Pictures are to be left out. Return exactly the lines below from the one with "Status (323, 538)" up to and including the one with "AI Engineering (1128, 156)".

Top of Supplied data

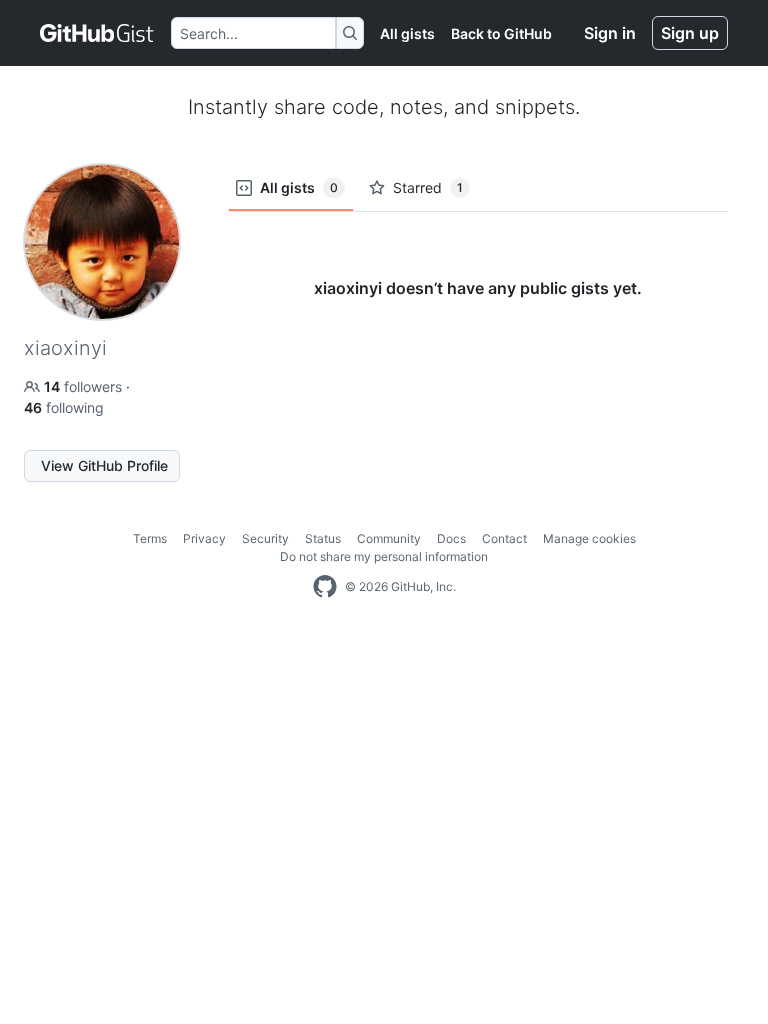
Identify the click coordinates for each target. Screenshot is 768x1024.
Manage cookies (589, 538)
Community (389, 538)
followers (85, 386)
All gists (407, 33)
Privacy (204, 538)
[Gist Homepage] (97, 33)
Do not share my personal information (384, 556)
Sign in (610, 33)
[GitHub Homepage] (325, 587)
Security (265, 538)
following (64, 407)
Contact (504, 538)
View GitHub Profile (104, 465)
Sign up (690, 33)
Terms (150, 538)
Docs (451, 538)
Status (323, 538)
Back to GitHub (501, 33)
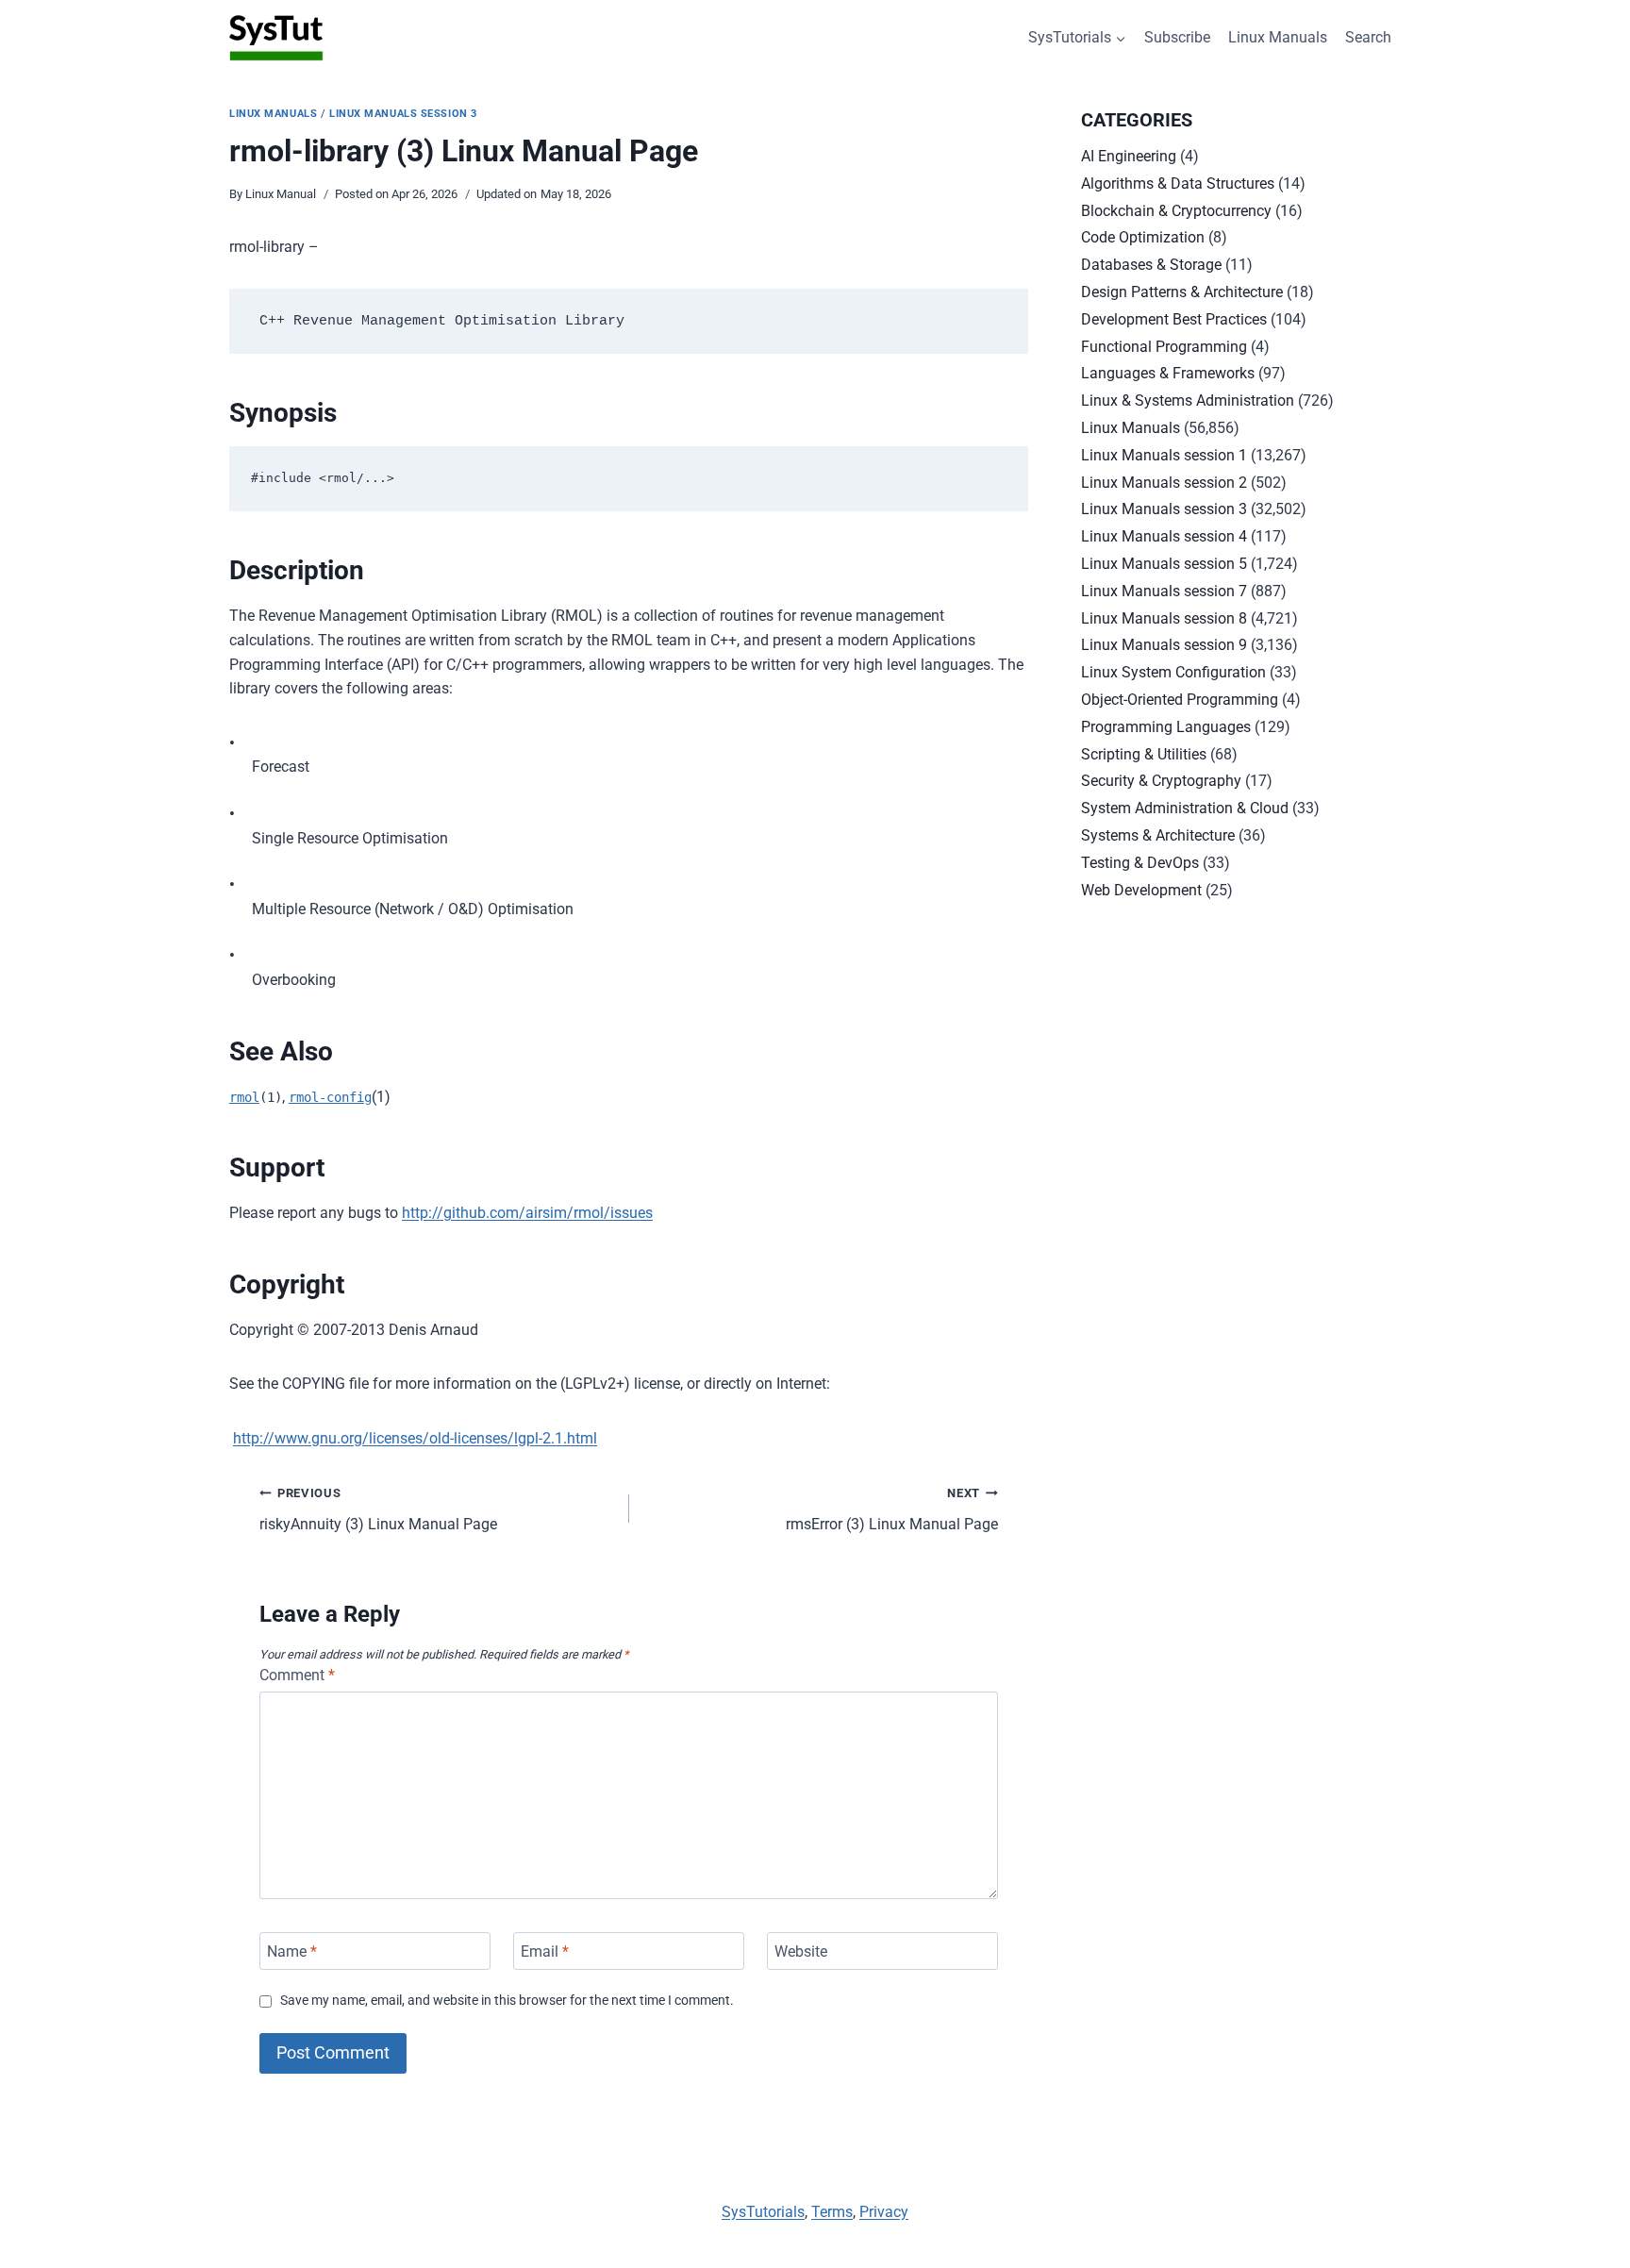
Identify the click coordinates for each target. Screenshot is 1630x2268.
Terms (832, 2212)
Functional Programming (1164, 347)
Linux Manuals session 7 (1164, 591)
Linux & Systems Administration (1187, 400)
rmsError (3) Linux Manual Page (892, 1509)
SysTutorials (763, 2212)
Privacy (883, 2212)
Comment (297, 1675)
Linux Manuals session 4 (1164, 536)
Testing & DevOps (1140, 863)
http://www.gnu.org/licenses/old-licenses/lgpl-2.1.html (415, 1438)
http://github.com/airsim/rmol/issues (527, 1213)
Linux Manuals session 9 (1164, 645)
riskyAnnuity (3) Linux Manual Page (378, 1509)
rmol (244, 1097)
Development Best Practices (1174, 319)
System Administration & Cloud (1185, 808)
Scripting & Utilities (1143, 754)
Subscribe (1177, 37)
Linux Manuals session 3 (403, 114)
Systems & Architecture (1158, 835)
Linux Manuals (1277, 37)
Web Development (1141, 890)
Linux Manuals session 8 (1164, 618)
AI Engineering (1128, 156)
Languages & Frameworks (1168, 373)
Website (800, 1950)
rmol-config (330, 1097)
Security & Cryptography (1161, 781)
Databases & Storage (1151, 265)
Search (1368, 37)
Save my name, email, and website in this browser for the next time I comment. (507, 2001)
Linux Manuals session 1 (1164, 455)
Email (545, 1950)
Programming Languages (1166, 727)
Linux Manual (280, 194)
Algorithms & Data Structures (1177, 183)
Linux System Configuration (1173, 672)
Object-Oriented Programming (1179, 700)
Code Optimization (1143, 237)
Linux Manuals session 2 (1164, 483)
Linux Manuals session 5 (1164, 564)
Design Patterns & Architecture (1182, 292)
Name (292, 1950)
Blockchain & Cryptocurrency (1176, 211)
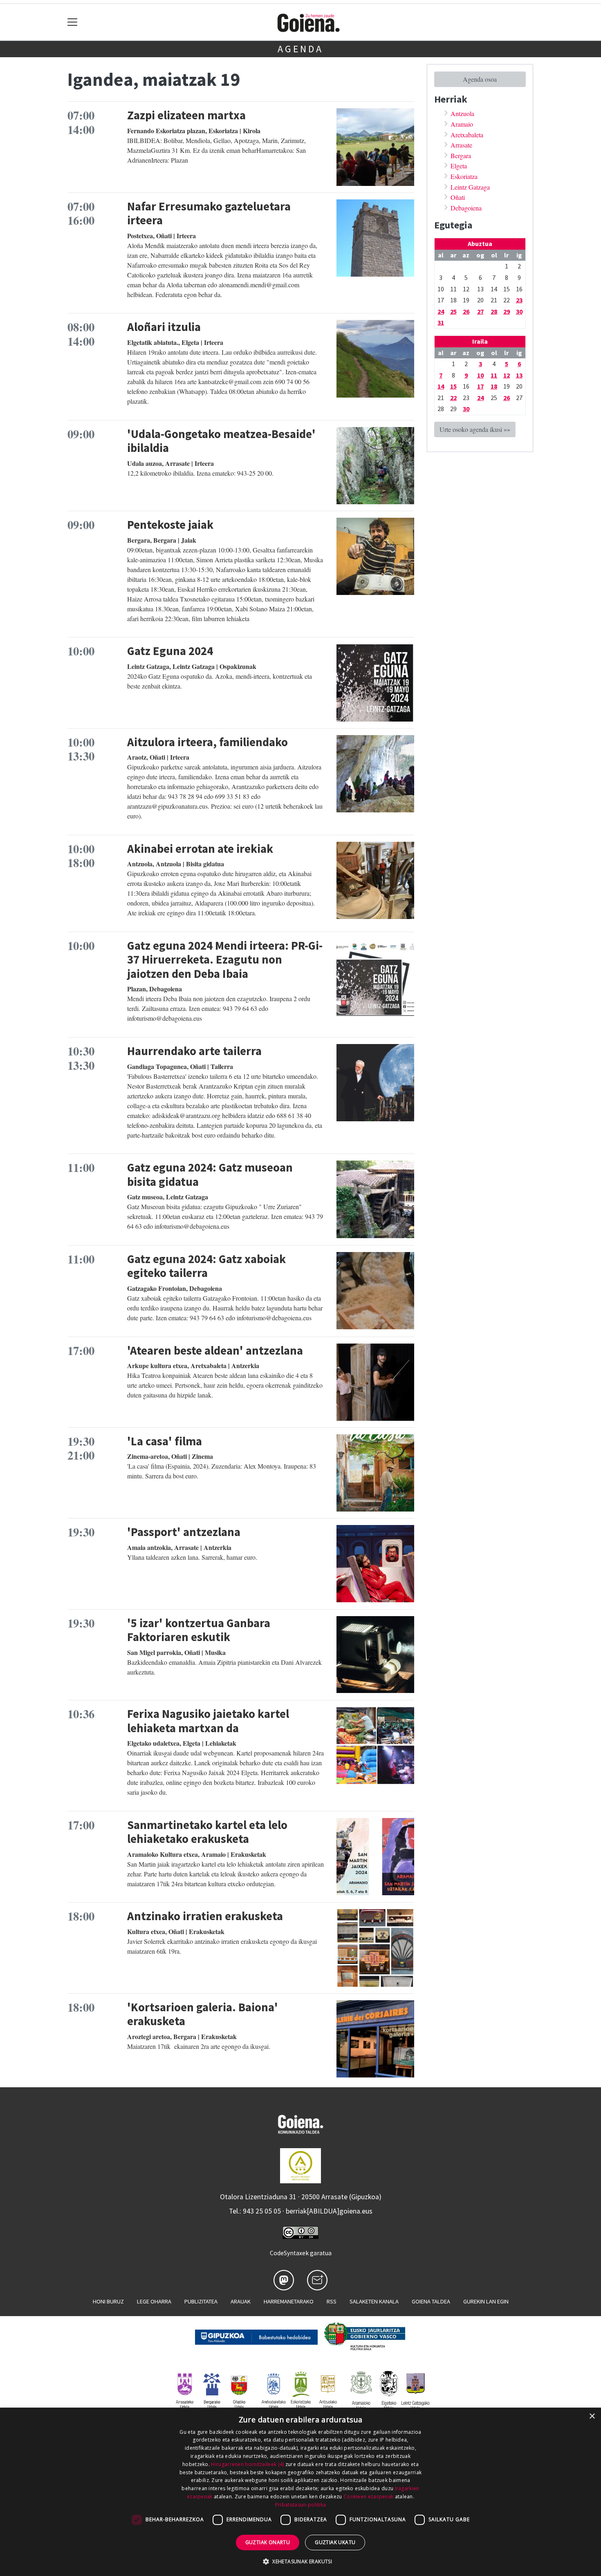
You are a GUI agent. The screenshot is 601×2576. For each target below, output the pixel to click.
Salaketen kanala (374, 2301)
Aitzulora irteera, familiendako (207, 742)
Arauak (241, 2301)
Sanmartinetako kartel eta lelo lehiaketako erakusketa (207, 1832)
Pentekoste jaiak (170, 524)
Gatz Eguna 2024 (170, 651)
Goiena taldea (431, 2301)
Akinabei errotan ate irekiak (200, 848)
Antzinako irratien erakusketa (205, 1916)
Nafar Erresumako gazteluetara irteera (209, 213)
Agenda (300, 48)
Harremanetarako (289, 2301)
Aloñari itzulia (164, 327)
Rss (331, 2301)
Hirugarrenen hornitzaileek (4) (247, 2464)
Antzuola (462, 113)
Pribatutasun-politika (300, 2504)
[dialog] (300, 2492)
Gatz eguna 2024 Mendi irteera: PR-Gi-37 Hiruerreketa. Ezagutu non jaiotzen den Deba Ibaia (225, 959)
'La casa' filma (164, 1441)
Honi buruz (108, 2301)
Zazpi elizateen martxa (186, 115)
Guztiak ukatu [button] (335, 2542)
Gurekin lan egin (486, 2301)
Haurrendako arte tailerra (194, 1051)
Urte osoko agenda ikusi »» (475, 429)
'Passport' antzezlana (183, 1532)
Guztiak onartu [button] (267, 2542)
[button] (300, 2561)
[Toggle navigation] (72, 22)
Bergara (461, 155)
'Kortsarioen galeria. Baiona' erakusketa (202, 2014)
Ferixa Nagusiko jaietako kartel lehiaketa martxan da (208, 1720)
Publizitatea (201, 2301)
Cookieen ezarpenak (368, 2496)
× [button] (592, 2416)
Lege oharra (154, 2301)
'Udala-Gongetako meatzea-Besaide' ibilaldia (221, 441)
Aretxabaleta (467, 134)
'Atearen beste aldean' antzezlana (215, 1350)
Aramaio (462, 124)
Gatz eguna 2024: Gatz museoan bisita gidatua (210, 1174)
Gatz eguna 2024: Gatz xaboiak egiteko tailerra (206, 1266)
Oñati (458, 197)
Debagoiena (466, 207)
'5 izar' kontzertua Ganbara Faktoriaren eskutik (198, 1630)
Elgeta (459, 165)
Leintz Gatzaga (470, 187)
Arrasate (461, 145)
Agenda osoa (480, 79)
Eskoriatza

Bottom of Supplied data

= Reply to the task =
Status (323, 538)
Back to GitHub (501, 33)
Identify the click coordinates for each target. Screenshot is 1630x2268.
Terms (832, 2212)
Functional Programming (1164, 347)
Linux Manuals session 7 (1164, 591)
Linux & Systems Administration (1187, 400)
rmsError (3) Linux Manual Page (892, 1509)
SysTutorials (763, 2212)
Privacy (883, 2212)
Comment (297, 1675)
Linux Manuals session 4 (1164, 536)
Testing & DevOps (1140, 863)
http://www.gnu.org/licenses/old-licenses/lgpl-2.1.html (415, 1438)
http://github.com/airsim/rmol/issues (527, 1213)
Linux Manuals session 9 (1164, 645)
riskyAnnuity (3) Linux Manual Page (378, 1509)
rmol (244, 1097)
Development Best Practices (1174, 319)
System Administration & Cloud (1185, 808)
Scripting & Utilities (1143, 754)
Subscribe (1177, 37)
Linux Manuals session 3 (403, 114)
Systems & Architecture (1158, 835)
Linux Manuals (1277, 37)
Web Development (1141, 890)
Linux Manuals session 8 (1164, 618)
AI Engineering (1128, 156)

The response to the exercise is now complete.